Speaking in the National Assembly, Pandor repeated that there would be public hearings and that the public would be able to make submissions on the pledge's wording.

However, she stressed that the final version would still refer to values, nation-building and personal commitment to the good of all.

The proposed pledge has elicited widespread debate since it was announced two weeks ago, with the ACDP, the FF Plus, civil rights movement AfriForum and individuals expressing opposition to the plan.

They claim the pledge will further divide the nation and not achieve social cohesion as intended.

Even former president FW de Klerk has entered the fray, suggesting that the pledge would make white children feel "morally inferior".

Trying to allay fears that the government had intended to impose the pledge in schools, Pandor said: "I must immediately apologise to the public for having apparently created the impression that the proposal would not be up for debate.

"Some commentators appear to believe that schools have been directed to implement a directive... What has been done is to indicate that we believe there should be a schools pledge."

Much of the criticism is aimed at the opening stanza, which reads: "We, the youth of South Africa, recognising the injustices of our past, honour those who suffered and sacrificed for justice and freedom."

Pandor said she could not understand objections to a phrase that is intended to recognise the country's past.

"They (critics) say this is the ANC forcing guilt on to their children - I agree with them that we should not burden children with the sins of their parents, but I disagree that learners should be denied knowledge of all our past," said Pandor.

FF Plus MP Pieter Groenewald launched a spirited attack on the pledge proposal.

He complained that, while the pledge borrows from the first three lines of the preamble to the constitution, it ignores the very next line, which reads: "Respect those who have worked to build and develop our country; and Believe that South Africa belongs to all who live in it, united in our diversity."

Groenewald said it was clear the minister believed members of the FF Plus to be ashamed of their past.

"I would like, very clearly, to say to the minister, not the minister or the whole of the ANC will make me feel ashamed of my past. I say to you, I am proud of my history. Minister, your true colours are showing.
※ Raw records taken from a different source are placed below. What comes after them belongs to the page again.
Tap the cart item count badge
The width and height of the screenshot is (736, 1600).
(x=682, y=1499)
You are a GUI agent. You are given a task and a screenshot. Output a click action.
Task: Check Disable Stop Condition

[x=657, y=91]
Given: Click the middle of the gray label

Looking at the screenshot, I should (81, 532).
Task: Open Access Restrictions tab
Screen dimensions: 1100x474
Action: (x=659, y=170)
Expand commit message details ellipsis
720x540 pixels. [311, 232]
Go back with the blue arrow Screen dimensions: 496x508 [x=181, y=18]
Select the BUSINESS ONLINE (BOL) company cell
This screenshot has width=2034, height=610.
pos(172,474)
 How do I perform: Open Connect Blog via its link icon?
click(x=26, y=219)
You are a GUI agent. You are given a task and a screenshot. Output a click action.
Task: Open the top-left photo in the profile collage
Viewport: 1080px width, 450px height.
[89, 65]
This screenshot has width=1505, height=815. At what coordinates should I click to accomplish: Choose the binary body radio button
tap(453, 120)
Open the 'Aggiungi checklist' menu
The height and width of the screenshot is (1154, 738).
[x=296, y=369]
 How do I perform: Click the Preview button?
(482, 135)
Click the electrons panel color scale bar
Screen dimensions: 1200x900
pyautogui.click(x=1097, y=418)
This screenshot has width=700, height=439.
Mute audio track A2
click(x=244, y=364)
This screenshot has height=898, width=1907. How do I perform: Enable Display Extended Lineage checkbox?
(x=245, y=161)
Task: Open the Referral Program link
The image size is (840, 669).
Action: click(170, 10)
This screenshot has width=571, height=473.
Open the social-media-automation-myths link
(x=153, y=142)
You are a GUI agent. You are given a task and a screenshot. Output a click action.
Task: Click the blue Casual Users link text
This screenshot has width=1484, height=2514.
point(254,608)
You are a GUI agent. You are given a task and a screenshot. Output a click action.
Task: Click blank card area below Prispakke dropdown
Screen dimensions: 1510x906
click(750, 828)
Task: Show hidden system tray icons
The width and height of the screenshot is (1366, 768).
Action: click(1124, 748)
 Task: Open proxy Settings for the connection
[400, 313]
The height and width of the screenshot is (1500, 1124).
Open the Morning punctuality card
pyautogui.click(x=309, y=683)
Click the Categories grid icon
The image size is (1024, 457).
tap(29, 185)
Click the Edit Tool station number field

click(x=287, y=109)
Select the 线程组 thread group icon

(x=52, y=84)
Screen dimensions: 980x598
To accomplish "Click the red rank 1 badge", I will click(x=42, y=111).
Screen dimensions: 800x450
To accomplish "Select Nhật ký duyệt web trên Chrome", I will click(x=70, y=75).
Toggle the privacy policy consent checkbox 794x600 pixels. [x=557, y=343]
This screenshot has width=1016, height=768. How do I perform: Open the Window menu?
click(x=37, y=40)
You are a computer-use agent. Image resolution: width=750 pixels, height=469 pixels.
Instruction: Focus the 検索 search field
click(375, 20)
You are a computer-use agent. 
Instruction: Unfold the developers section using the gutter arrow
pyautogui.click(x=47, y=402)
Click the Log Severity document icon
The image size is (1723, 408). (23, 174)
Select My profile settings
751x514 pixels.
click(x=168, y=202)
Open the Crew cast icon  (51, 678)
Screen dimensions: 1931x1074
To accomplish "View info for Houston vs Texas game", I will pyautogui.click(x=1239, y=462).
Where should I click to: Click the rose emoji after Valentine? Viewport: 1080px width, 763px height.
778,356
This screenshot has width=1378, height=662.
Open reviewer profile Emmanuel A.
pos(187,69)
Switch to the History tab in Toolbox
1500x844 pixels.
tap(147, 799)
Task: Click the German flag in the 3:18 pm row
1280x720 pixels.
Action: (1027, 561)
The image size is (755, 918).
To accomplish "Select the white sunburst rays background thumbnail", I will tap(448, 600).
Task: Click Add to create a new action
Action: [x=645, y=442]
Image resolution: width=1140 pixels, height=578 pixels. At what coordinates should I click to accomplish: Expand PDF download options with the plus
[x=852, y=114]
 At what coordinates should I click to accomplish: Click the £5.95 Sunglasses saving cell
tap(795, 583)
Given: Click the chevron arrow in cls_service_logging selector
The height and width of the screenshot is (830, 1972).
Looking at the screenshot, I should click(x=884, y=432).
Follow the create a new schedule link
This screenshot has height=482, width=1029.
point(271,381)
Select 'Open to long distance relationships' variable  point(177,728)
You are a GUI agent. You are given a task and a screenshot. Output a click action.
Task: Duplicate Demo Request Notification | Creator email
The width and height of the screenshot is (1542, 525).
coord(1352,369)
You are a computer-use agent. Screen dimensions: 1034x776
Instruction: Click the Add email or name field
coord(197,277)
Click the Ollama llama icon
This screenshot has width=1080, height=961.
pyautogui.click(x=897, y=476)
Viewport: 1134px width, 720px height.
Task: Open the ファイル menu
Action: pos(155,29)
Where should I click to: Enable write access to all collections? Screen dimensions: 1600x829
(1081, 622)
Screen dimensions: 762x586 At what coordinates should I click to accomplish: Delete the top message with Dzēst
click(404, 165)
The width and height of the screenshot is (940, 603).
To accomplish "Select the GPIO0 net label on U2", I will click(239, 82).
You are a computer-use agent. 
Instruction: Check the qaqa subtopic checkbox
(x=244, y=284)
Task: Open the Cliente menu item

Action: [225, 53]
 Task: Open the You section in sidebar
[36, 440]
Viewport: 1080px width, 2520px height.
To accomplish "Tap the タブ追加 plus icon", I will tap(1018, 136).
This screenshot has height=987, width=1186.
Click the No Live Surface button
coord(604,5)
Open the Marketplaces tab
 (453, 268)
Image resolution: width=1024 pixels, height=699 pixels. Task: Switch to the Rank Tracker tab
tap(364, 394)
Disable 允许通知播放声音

"You want to institute the Pandor oath to indocrinate our children and to create a guilt complex in them..." said Groenewald.

The DA supports the initiative, but suggested that "credible experts" must drive the process, and not government.

DA MP Desiree van der Walt said the pledge was needed in order to instil in the youth a culture of "constitutionalism".

She also called for an extension of the 30-day period set aside for public hearings on the matter.

IFP MP Connie Zikalala said her party accepted the idea of introducing the school pledge, but warned that the wording should not be driven by party ideology.

Zikalala said the pledge must be based on social cohesion, nation-building and respect for human dignity.

ANC MP Shepherd Mayatula took a swipe at fellow-Christians, accusing a section of them of wanting to impose their "fundamentalist" values on everyone else.

He said SA was a secular state and everyone should be allowed their own form of religion, without being dictated to.